Charlie’s goodbye ruins Secrets and Lies
It was an emotional event, one which the loyal bunch of Ten viewers have been building up to for weeks. Dr Mumbo is of course referring to the end of Secrets and Lies. Oh, and Charlie Pickering left The Project too.
And after five years hosting Ten’s current affairs show who can blame Pickering for being a tad self-indulgent and thanking literally everybody he has worked with on the show, from co-host Carrie Bickmore to the bloke who sweeps his parking space. While Bickmore was emotional, Dr Mumbo presumes whoever supplies Ten with hair gel will also be feeling the pinch of his departure.
However, his seven-minute soliloquy was obviously quite unscheduled, with the cast and crew looking on nervously as the show spiralled well over time. The TV Tonight blog noted: “While the crew were getting nervous about running overtime, a relaxed Pickering was having none of it. He had the floor and thanked a long line of people in the network, crew, family, cast and audience.”
Of course the unintended victims are viewers who recorded the final episode of Secrets and Lies on an hour after The Project finished, which after six-weeks came to a (Dr Mumbo presumes) thrilling conclusion. The problem being that anyone who did record it to watch later will not have the last few minutes of the show, when the killer was finally revealed.
Of course every cloud has a silver lining, and those viewers watching the show on record will now have to watch one of the many catch-ups or on TenPlay to find out whodunnit. Or turn to Twitter, Facebook, or their social network of choice.
The first ten minutes of what was to be Modern Family was his indulgent farewell. This meant that the recording ended early for that as well. It was pretty funny watching him say goodbye in fast forward though. You only hosted a TV show brother, you didn’t walk around the world seeking donations for charity for the last five years!

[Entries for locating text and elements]
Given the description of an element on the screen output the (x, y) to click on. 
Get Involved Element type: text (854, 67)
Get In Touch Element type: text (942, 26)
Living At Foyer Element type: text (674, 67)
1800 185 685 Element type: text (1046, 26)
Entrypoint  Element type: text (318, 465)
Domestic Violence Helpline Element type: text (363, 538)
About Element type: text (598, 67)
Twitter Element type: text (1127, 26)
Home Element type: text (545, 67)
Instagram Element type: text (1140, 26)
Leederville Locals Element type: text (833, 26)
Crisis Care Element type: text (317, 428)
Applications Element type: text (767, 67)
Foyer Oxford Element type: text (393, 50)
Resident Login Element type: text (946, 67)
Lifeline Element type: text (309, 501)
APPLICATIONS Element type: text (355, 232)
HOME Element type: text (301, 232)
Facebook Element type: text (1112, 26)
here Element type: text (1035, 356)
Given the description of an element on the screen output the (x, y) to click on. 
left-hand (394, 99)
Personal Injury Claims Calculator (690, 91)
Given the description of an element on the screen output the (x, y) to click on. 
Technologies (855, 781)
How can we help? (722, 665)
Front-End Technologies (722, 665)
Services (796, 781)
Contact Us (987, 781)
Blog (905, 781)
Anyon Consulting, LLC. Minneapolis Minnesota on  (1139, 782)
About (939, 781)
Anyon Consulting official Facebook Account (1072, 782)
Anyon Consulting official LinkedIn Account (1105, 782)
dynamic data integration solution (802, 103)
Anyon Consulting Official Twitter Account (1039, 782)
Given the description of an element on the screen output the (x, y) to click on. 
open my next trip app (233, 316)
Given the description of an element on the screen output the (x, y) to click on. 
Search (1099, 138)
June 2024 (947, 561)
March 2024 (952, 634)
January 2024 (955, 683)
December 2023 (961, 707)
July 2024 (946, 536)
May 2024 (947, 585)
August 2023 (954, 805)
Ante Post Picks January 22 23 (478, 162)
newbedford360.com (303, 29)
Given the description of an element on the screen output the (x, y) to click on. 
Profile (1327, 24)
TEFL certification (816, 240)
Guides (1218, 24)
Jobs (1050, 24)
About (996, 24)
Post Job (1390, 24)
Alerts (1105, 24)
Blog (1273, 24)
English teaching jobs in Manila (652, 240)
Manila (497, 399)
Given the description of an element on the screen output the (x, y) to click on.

# Parts of the exercise:
1. Repeat the full article on Charlie Pickering's farewell word for word.
2. Switch "Get In Touch" to "Contact Us" in the listing, covering the lines from its first line through the line containing "1800 185 685 Element type: text (1046, 26)", inclusive. Give back only those lines, with nothing else altered.

# The results:
1.
Charlie’s goodbye ruins Secrets and Lies
It was an emotional event, one which the loyal bunch of Ten viewers have been building up to for weeks. Dr Mumbo is of course referring to the end of Secrets and Lies. Oh, and Charlie Pickering left The Project too.
And after five years hosting Ten’s current affairs show who can blame Pickering for being a tad self-indulgent and thanking literally everybody he has worked with on the show, from co-host Carrie Bickmore to the bloke who sweeps his parking space. While Bickmore was emotional, Dr Mumbo presumes whoever supplies Ten with hair gel will also be feeling the pinch of his departure.
However, his seven-minute soliloquy was obviously quite unscheduled, with the cast and crew looking on nervously as the show spiralled well over time. The TV Tonight blog noted: “While the crew were getting nervous about running overtime, a relaxed Pickering was having none of it. He had the floor and thanked a long line of people in the network, crew, family, cast and audience.”
Of course the unintended victims are viewers who recorded the final episode of Secrets and Lies on an hour after The Project finished, which after six-weeks came to a (Dr Mumbo presumes) thrilling conclusion. The problem being that anyone who did record it to watch later will not have the last few minutes of the show, when the killer was finally revealed.
Of course every cloud has a silver lining, and those viewers watching the show on record will now have to watch one of the many catch-ups or on TenPlay to find out whodunnit. Or turn to Twitter, Facebook, or their social network of choice.
The first ten minutes of what was to be Modern Family was his indulgent farewell. This meant that the recording ended early for that as well. It was pretty funny watching him say goodbye in fast forward though. You only hosted a TV show brother, you didn’t walk around the world seeking donations for charity for the last five years!

2.
Given the description of an element on the screen output the (x, y) to click on. 
Get Involved Element type: text (854, 67)
Contact Us Element type: text (942, 26)
Living At Foyer Element type: text (674, 67)
1800 185 685 Element type: text (1046, 26)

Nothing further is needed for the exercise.